Nel Noddings is closely identified with the promotion of the ethics of care, – the argument that caring should be a foundation for ethical decision-making. Her first major work Caring (1984) explored what she described as a ‘feminine approach to ethics and moral education’.Her argument starts from the position that care is basic in human life – that all people want to be cared for (Noddings 2002: 11). She also starts from the position that while men and women are guided by an ethic of care, ‘natural’ caring – ‘a form of caring that does not require an ethical effort to motivate it (although it may require considerable physical and mental effort in responding to needs)’ can have a significant basis in women’s experience (ibid.: 2). ‘Natural caring’, thus, is a moral attitude – ‘a longing for goodness that arises out of the experience or memory of being cared for’ (Flinders 2001: 211). On this basis Nel Noddings explores the notion of ethical caring – ‘a state of being in relation, characterized by receptivity, relatedness and engrossment’ (op. cit.).
What caring actually means and entails is not that easy to establish. Nel Noddings’ approach is to examine how caring is actually experienced (what we might describe as a phenomenological analysis). She asks “what are we like” when we engage in caring encounters? ‘Perhaps the first thing we discover about ourselves’, she continues, ‘is that we are receptive; we are attentive in a special way’ (Noddings 2002: 13). This attention shares some similarities with what Carl Rogers describes as ’empathy’ (see Carl Rogers. core conditions and education). However, Noddings is cautious as ’empathy’ is ‘peculiarly western and masculine’ in its Western usage (op. cit.). Instead she prefers to talk about ‘sympathy’ – feeling with – as more nearly capturing ‘the affective state of attention in caring’ (ibid.: 14).
Receptive attention is an essential characteristic of a caring encounter. The carer is open to what the cared-for is saying and might be experiencing and is able to reflect upon it. However, there is also something else here – motivational displacement. In other words, the carer’s ‘motive energy’ flows towards the ‘cared-for’. The carer thus responds to the cared-for in ways that are, hopefully, helpful. For this to be called ‘caring’ a further step is required – there must also be some recognition on the part of the cared-for that an act of caring has occurred. Caring involves connection between the carer and the cared-for and a degree of reciprocity; that is to say that both gain from the encounter in different ways and both give.

Data
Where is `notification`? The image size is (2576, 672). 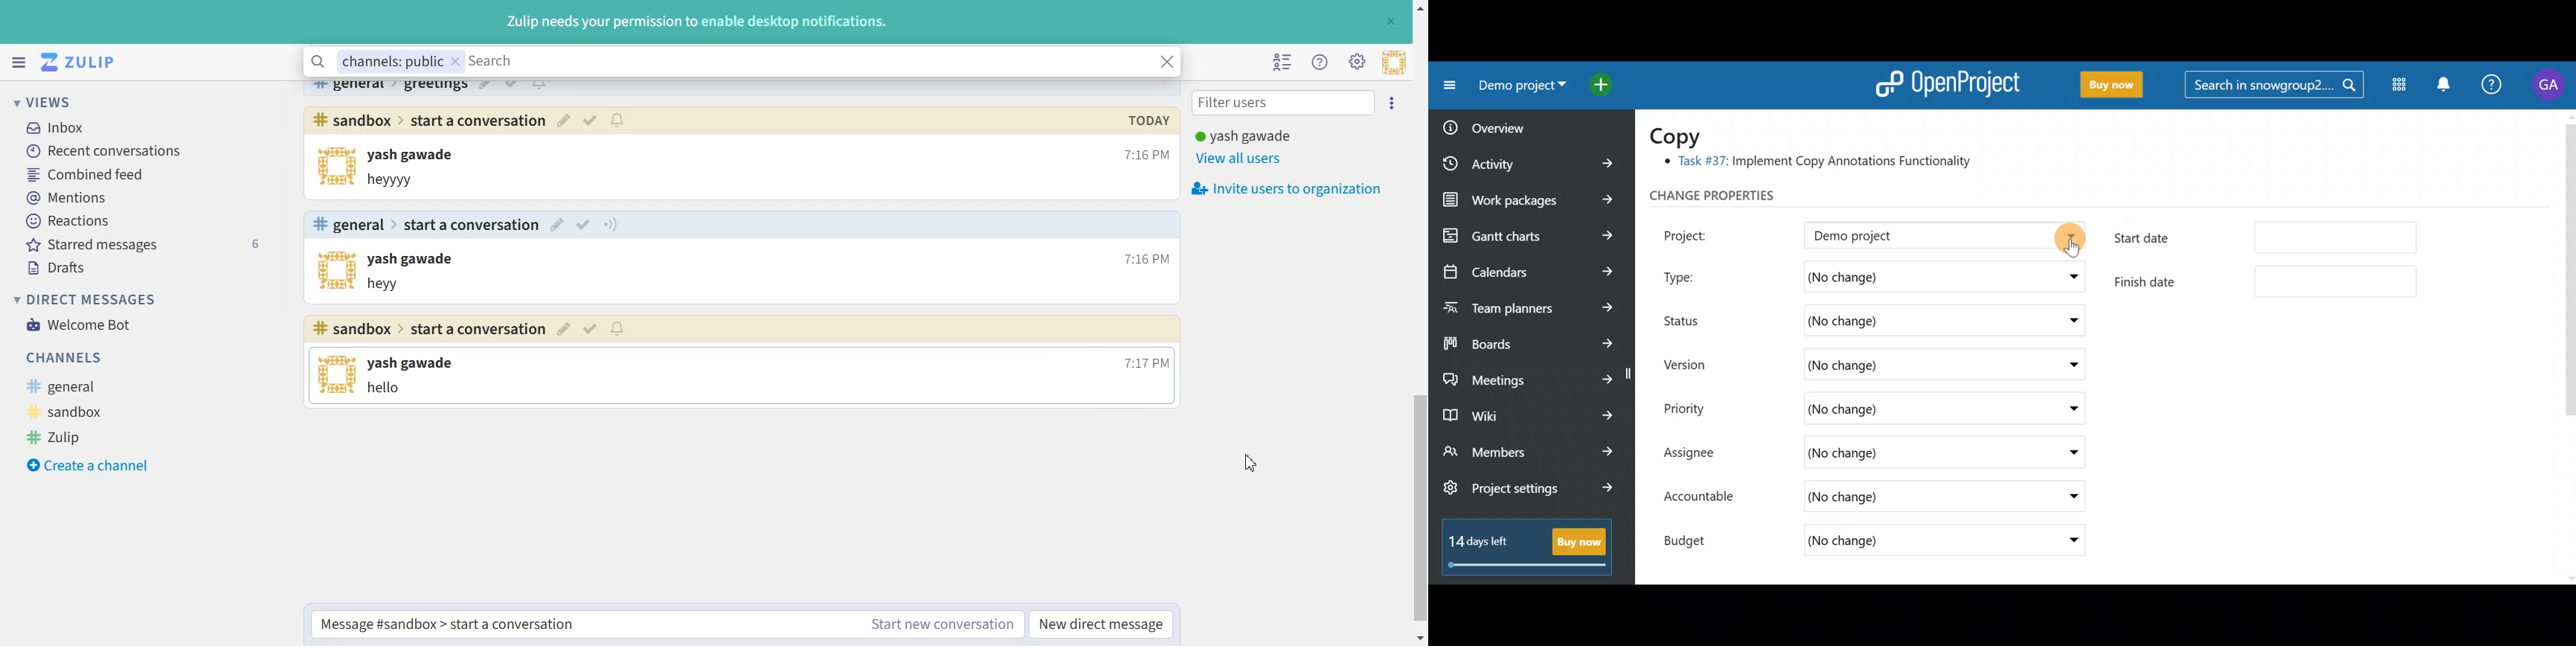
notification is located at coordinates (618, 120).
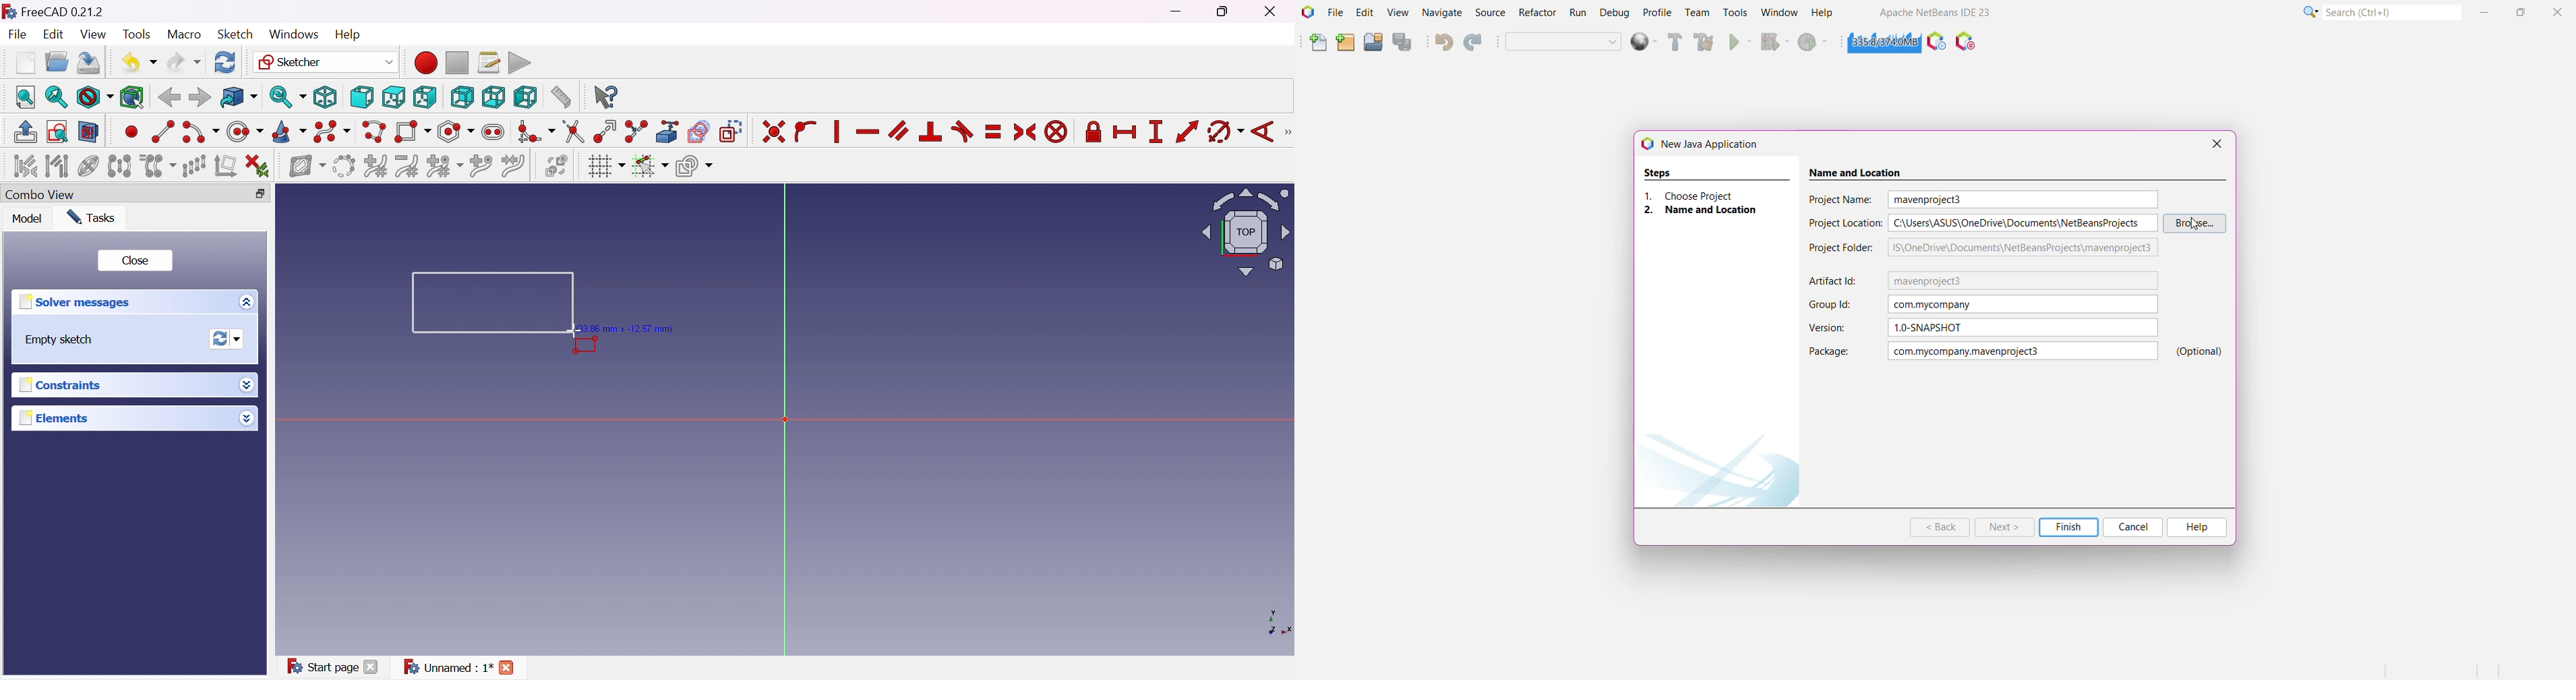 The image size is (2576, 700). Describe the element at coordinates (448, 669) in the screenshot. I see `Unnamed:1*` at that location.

What is required
Reproduce everything from "Receptive attention is" down to "and both give." in the passage on the ethics of care. You won't need the listing.

Solution to this task
Receptive attention is an essential characteristic of a caring encounter. The carer is open to what the cared-for is saying and might be experiencing and is able to reflect upon it. However, there is also something else here – motivational displacement. In other words, the carer’s ‘motive energy’ flows towards the ‘cared-for’. The carer thus responds to the cared-for in ways that are, hopefully, helpful. For this to be called ‘caring’ a further step is required – there must also be some recognition on the part of the cared-for that an act of caring has occurred. Caring involves connection between the carer and the cared-for and a degree of reciprocity; that is to say that both gain from the encounter in different ways and both give.